Determinants of re-compensation in patients with hepatitis B virus-related decompensated cirrhosis starting antiviral therapy

Abstract

Background Despite antiviral therapy, liver function often fails to recover in patients with hepatitis B virus (HBV)-related decompensated cirrhosis.

Aim To establish a prognostic model to predict re-compensation in patients starting potent nucleos(t)ide analogue (NUC) therapy

Methods We analysed 311 consecutive patients with HBV-related decompensated cirrhosis treated with entecavir or tenofovir. The primary outcome was re-compensation, defined as recovery to a Child–Pugh score of 5. The BC2AID score was developed from a cohort of 152 subjects based on competing risk models and validated in another cohort of 159 subjects.

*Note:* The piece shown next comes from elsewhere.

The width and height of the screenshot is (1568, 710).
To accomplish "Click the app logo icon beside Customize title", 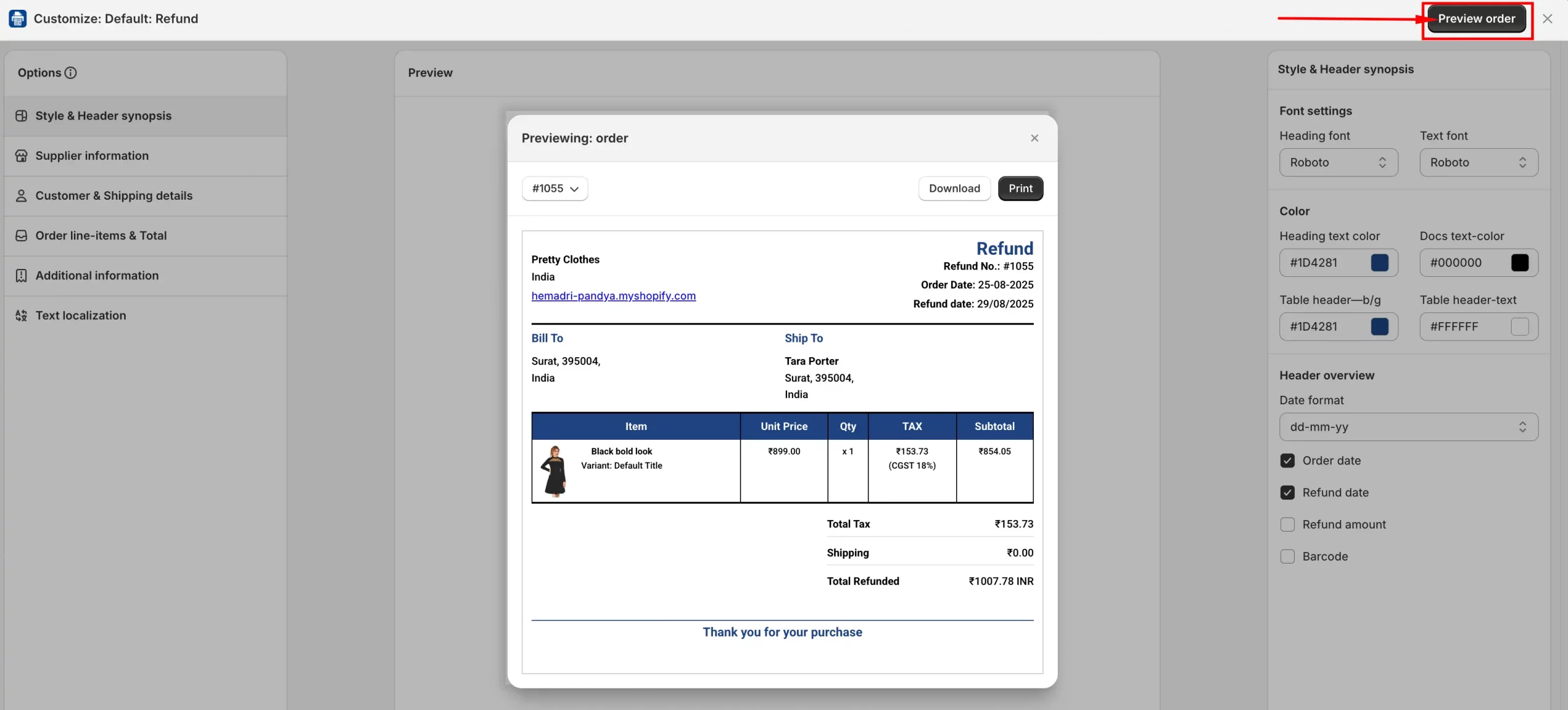I will pos(18,18).
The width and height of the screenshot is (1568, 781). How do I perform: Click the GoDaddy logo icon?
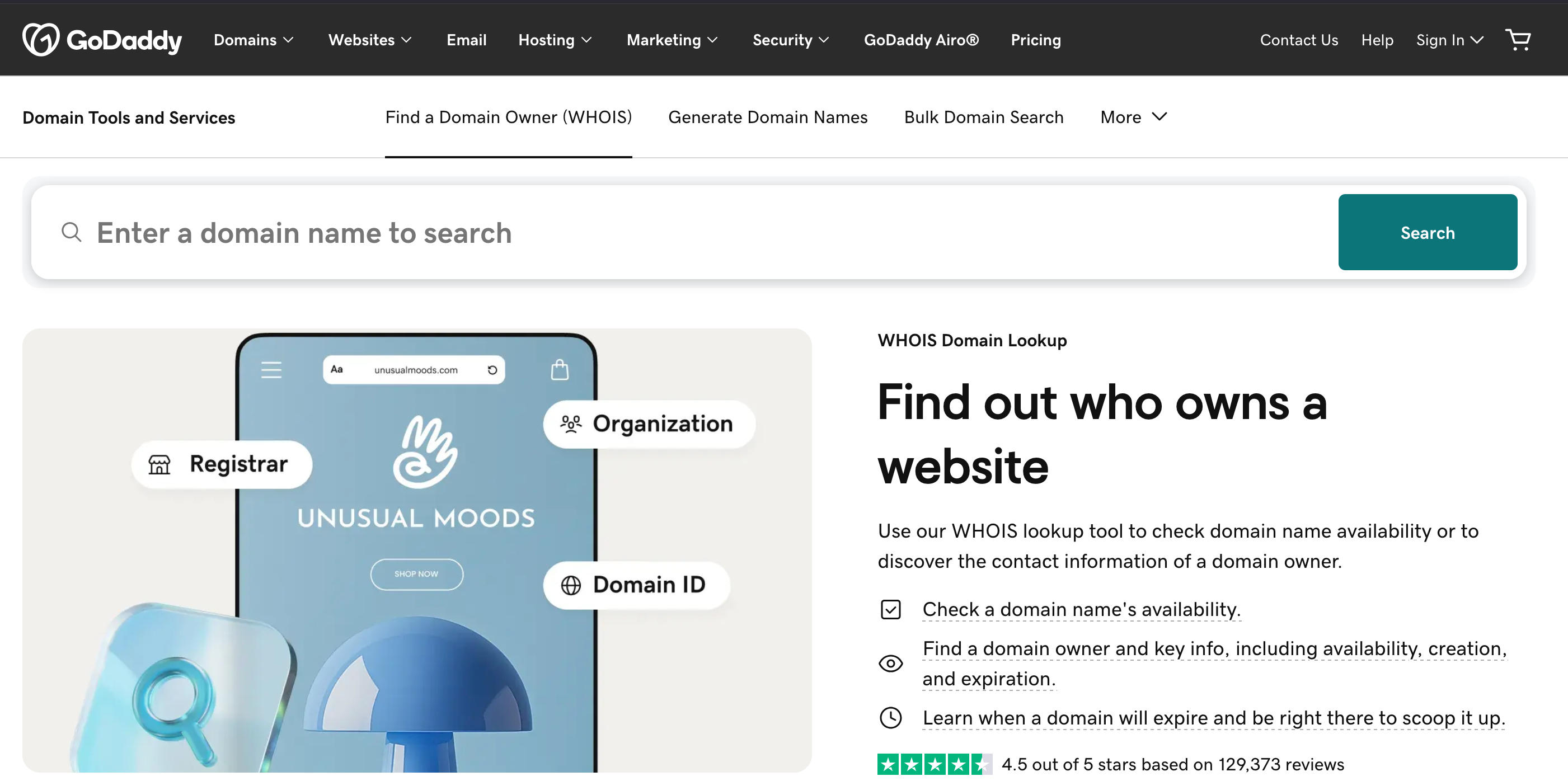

Results Re-compensation occurred in 57.2% and 66.7% of the subjects in the derivation and validation cohorts, respectively. Six independent predictors for re-compensation were identified in the derivation cohort and these comprised the BC2AID score: bilirubin ≤5 mg/dL (adjusted sub-distribution hazard ratio [aSHR] 2.18), absence of severe complications (aSHR 2.78), alpha-fetoprotein (AFP) ≥50 ng/mL (aSHR 2.54), alanine aminotransferase ≥200 IU/L (aSHR 2.62), international normalised ratio ≤1.5 (aSHR 2.37) and ≤6 months from initial decompensation until initiation of NUCs (aSHR 4.79). In the validation cohort, the area under the receiver operating characteristic curve of the BC2AID score for re-compensation within 1 year of NUC therapy was significantly higher than that of the Child–Pugh, MELD, MELDNa and BE3A scores (0.813 vs 0.691, 0.638, 0.645 and 0.624, respectively; all P < 0.05).

Conclusions Six clinical parameters, including AFP and the timing of antiviral therapy, were combined into a scoring system to accurately predict early re-compensation in patients with HBV-related decompensated cirrhosis.